[Mailman-Developers] Require 2.4? No thanks [was: Maybe it's time to release 2.1.6]

Stephen J. Turnbull stephen at xemacs.org
Fri Dec 3 05:59:14 CET 2004

>>>>> "BAW" == Barry Warsaw <barry at python.org> writes:

    BAW> On Tue, 2004-11-30 at 20:07, Tokio Kikuchi wrote:

    >> May be we can go forward to requirement of Python 2.4 because
    >> CJK codecs are integreted there.

    BAW> I have no problems requiring Python 2.4 for Mailman 2.2,
    BAW> although I would like to get some feedback from the community
    BAW> before we decide for sure.

I'm not in favor of bumping the Python requirement for Mailman to
greater than 2.3 any time soon.  If you really need something in 2.4
to robustly fix a bug or provide new features, that's one thing.  And
if you could get rid of crocky homebrew infrastructure in favor of
shiny new well-defined Python APIs, that's another.  (Eg, I think the
new Mailman3 architecture, based on Twisted, is just wickedly cool.)

But at one point my Debian system _insisted_ on _four_ different
versions of Python (1.5, 2.1, 2.2, and 2.3) being installed (1.5 is
now gone, and I think 2.1 can finally be dispensed with), because of
various prerequisites stated by different packages.  Besides that, at
various points at least two versions of Perl, and two versions of Ruby
(and I didn't know I had any Ruby-requiring applications installed!),
two versions of autoconf, three versions of automake, ... you get the
drift.  Pretty yucky.  And it's shameful to be outdone by Perl!!
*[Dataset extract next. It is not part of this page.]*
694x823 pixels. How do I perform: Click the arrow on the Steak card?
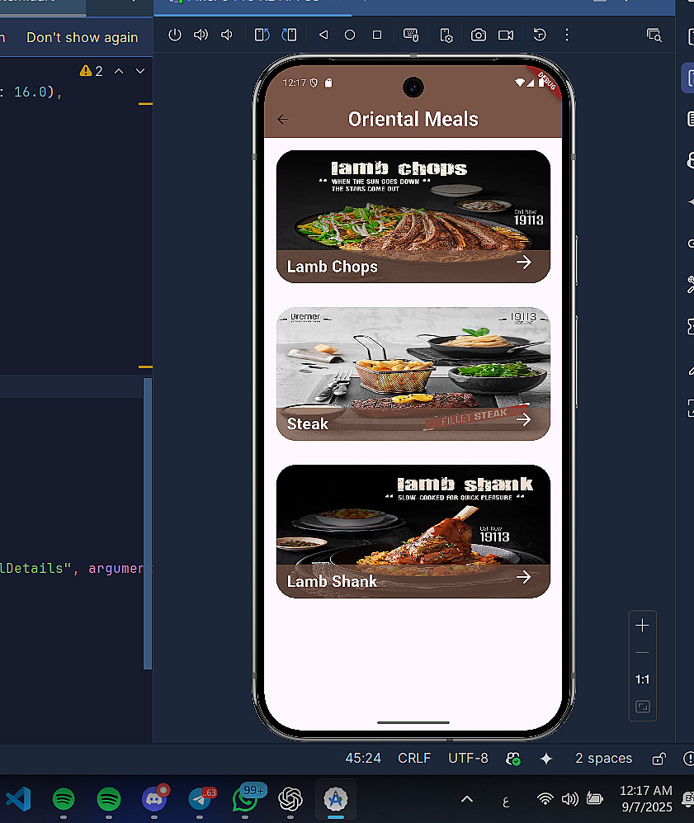click(x=523, y=419)
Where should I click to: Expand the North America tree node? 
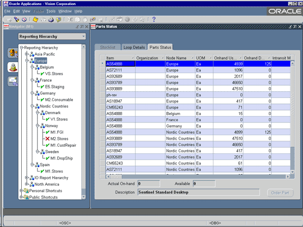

In the case in point, the reason explicitly advanced for moving to 2.4
is that it includes the CJK codecs.  That is, there's a bug that
someone doesn't feel like addressing properly, so you're going to
cover it up.  This just ain't right.

IMO, this particular bug goes a lot deeper than the tracebacks in
#974290 and #926034, inter alia.  I'm currently tracing another bug
where Cc contents are being trashed, probably in AvoidDuplicates, but
there's similar, redundant (?) code in CookHeaders.  This whole notion
of cooking headers is pretty bogus, in my opinion, and the reason that
unknown coding systems crash the runners is also bogus: Mailman in
many places assumes that the headers will be readable and proceeds to
try to read them (ie, translate to Unicode).  In some places it even
assumes that the header will be in ASCII!  My host's error log is full
of entries like

Dec 02 17:25:57 2004 (17826) SHUNTING: 1102026356.809988+4f78036cea165d4e72f6ed3
Dec 02 17:33:36 2004 (17826) Uncaught runner exception: 'ascii' codec can't
decode byte 0xa4 in position 0: ordinal not in range(128)
Dec 02 17:33:36 2004 (17826) Traceback (most recent call last):
[OMITTED, but FYI it's make_headers() -> h.append() again]
UnicodeDecodeError: 'ascii' codec can't decode byte 0xa4 in position 0:
ordinal not in range(128)

NB: this one can't be worked around by adding the CJK codecs.  :-/

What to do?  Well, let's get radical and actually think about what's
going on here from the beginning.  Mailman is really a special-purpose
MTA.  So ...

Offhand, I can't think of any reason why I would _ever_ want Mailman
to _change_ an _existing_ header.  I understand that there are a large
number of uneducated perverts with asthmatic MUAs who want Reply-To
munging out there, and that there are broken MUAs that produce broken
(ie, redundant) Cc headers, and the like.  I can almost sympathize
with Subject munging (although the List-ID header makes list names
redundant).  But I don't need any of that, and it's really annoying
that Mailman does some of those things behind my back, especially when
the implementation is buggy.

Similarly, the only reason I can think of why _I_ would want Mailman
to _read_ any headers is to parse out an address (eg, for dupe
suppression), to handle the Approved header, and to handle admin
requests.  Well, if RFC 2822 parsing (which is hard enough as it is)
isn't good enough, that's not Mailman's problem---it's going to baffle
the snot out of Sendmail, too.  So I see no _need_ for conversion of
any headers to Unicode by default!  (I think of ToArchive as calling a
separate application, not as part of Mailman.)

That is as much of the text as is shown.